The Miracle Machine uses the magic of science to turn water into wine for £1.20 a bottle

Air-diffusers, ultrasonic transducers and heaters turn a sachet of ingredients and a splash of water into drinkable wine in a matter of days

James Vincent
Wednesday 05 March 2014 16:40 GMT

Tired of clogging up your bath with rotten fruit trying to make prison hooch? Too cheap to spend the pounds that supermarkets demand for brand-name alcohol? Well, one Silicon Valley start-up has the solution: it’s the Miracle Machine, “the world’s first accelerated winemaking device for the home”.

Priced at $499 (£300), the Miracle Machine looks like a cross between a fancy water jug and a cafeteria, complete with plunger and various internal chambers.

Would-be vintners simply drop in the right ingredients, select a fermentation schedule via the paired smartphone app and then sit back, waiting for their water to turn into wine.

The inventors behind the Miracle Machine are Kevin Boyer (a recognised sommelier) and Philip James (the CEO of online wine club Lot18), who say that they came up with the idea for the product – as you’d expect – over a drink or two.

The iPhone app lets you select your variety of wine and monitor the fermentation process.
The iPhone app lets you select your variety of wine and monitor the fermentation process.

Boyer and James want to make a quality bottle of wine cost as little as $2 (£1.20), selling their custom sachets of grape concentrate and yeast online and via a monthly wine club – and delivering them straight to customers’ doors.
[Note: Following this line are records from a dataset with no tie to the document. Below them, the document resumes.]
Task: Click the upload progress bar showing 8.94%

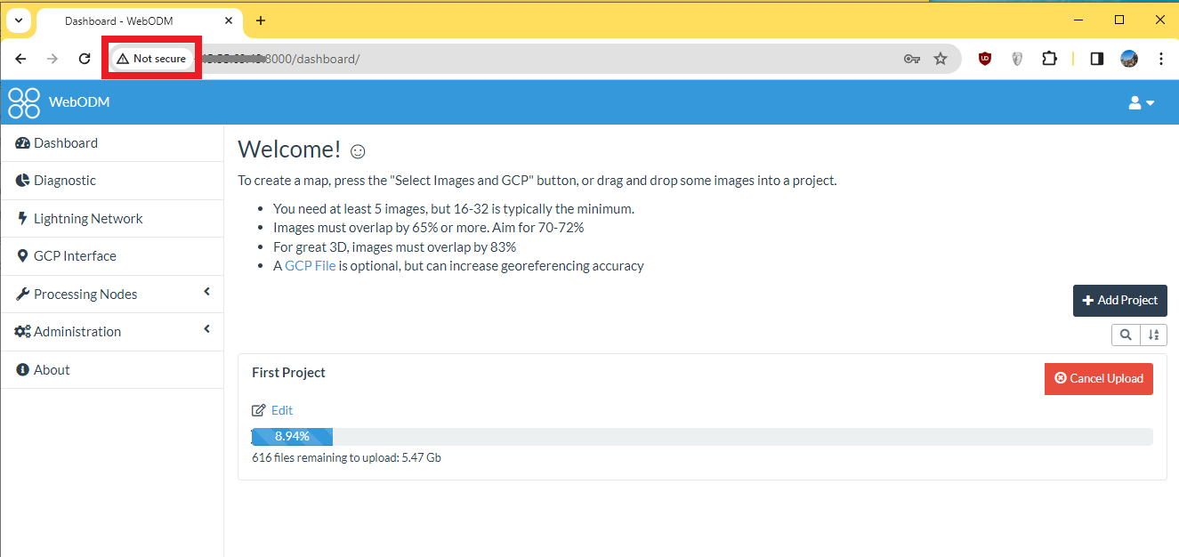Action: click(x=292, y=436)
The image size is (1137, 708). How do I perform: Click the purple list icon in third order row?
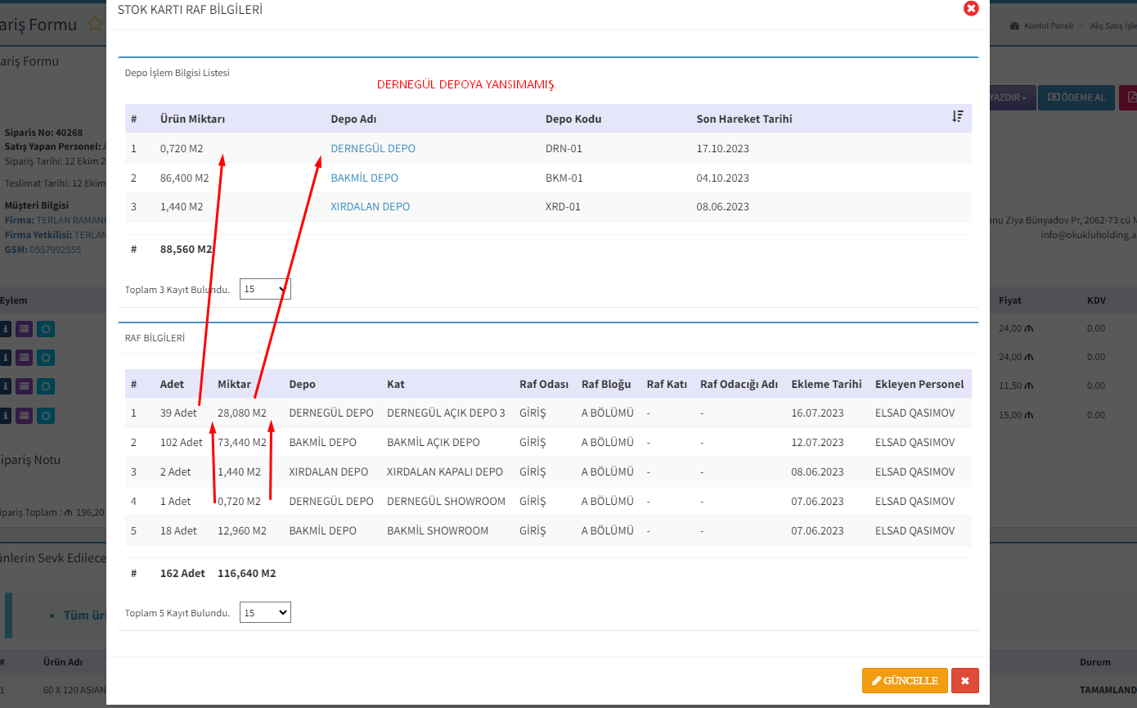tap(25, 386)
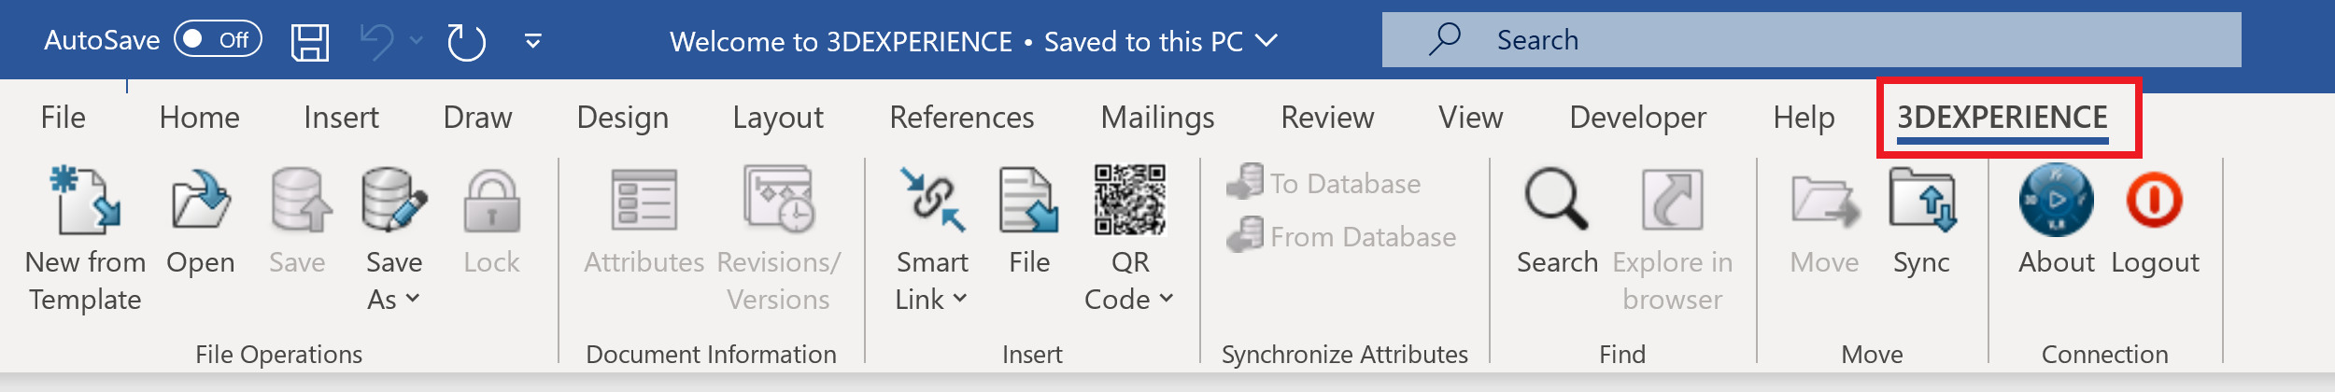
Task: Click the redo arrow in title bar
Action: pos(466,41)
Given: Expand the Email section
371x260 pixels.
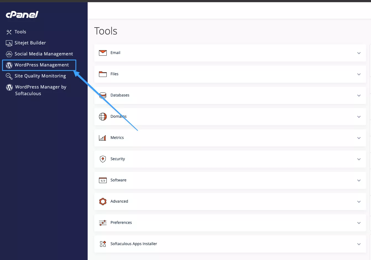Looking at the screenshot, I should 359,53.
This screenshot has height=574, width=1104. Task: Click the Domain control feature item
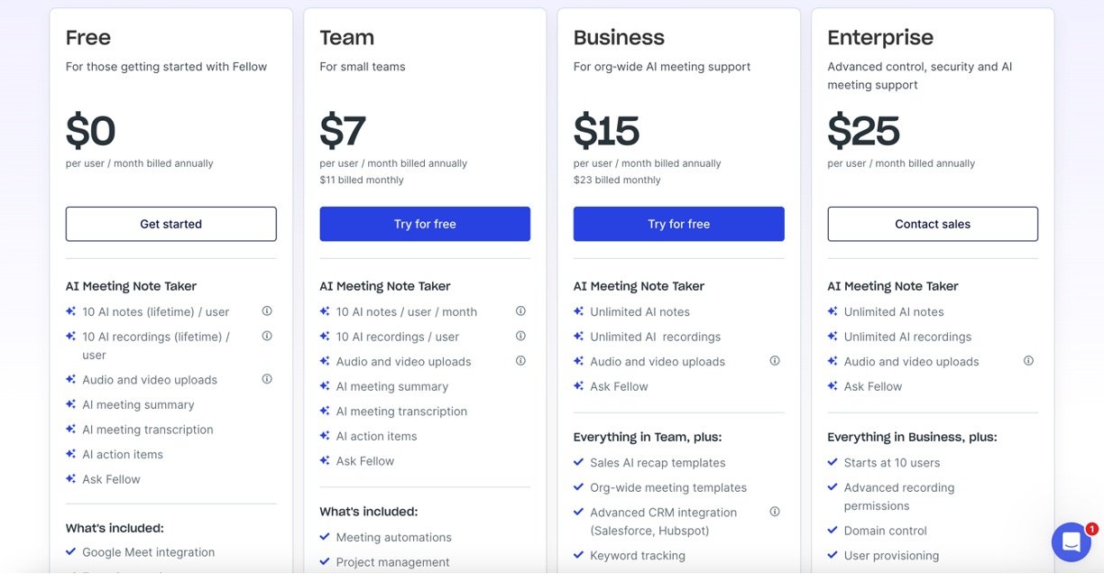point(885,531)
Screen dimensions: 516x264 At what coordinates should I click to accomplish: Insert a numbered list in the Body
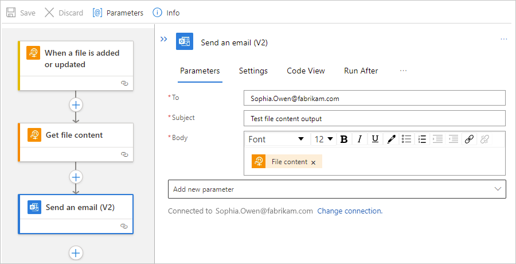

The pair say they'll launch with a virtual wine-cellar stocked with six varieties: ”A full-bodied Cabernet Sauvignon and rich Chardonnay from Napa Valley, a cool climate Pinot Noir from Oregon, an aged Tuscan blend from Italy, Sauvignon Blanc from Sonoma, and a delicate red and a steely white from Burgundy.”

The app will work on both iOS and Android devices and connects to the Miracle Machine using Bluetooth. Users select a recipe based on the type of wine they’re after, and the app will then give them live feedback from various sensors in the bottle (including temperature, aeration, and estimated alcohol content) throughout the fermentation process.

Boyer and James claim that the finished product “rivals some of the best wines on the planet, at a fraction of the cost and in a hundredth of the time it would usually take” and the pair are currently looking for funding to start a first production run of 2,000 units.

However, the Miracle Machine isn’t the only smartphone-enabled boozing method on the market (although it’s certainly the only one that's so free and easy with its biblical references).

For drinkers who prefer craft lagers to full-bodied reds there's also the Brewbot, an automated beer brewer the size of a chest of drawers that launched last year for a couple of hundred pounds. Although the Brewbot is marketed more towards craft breweries than average consumers, we'd still love to see some sort of a booze-off between the two.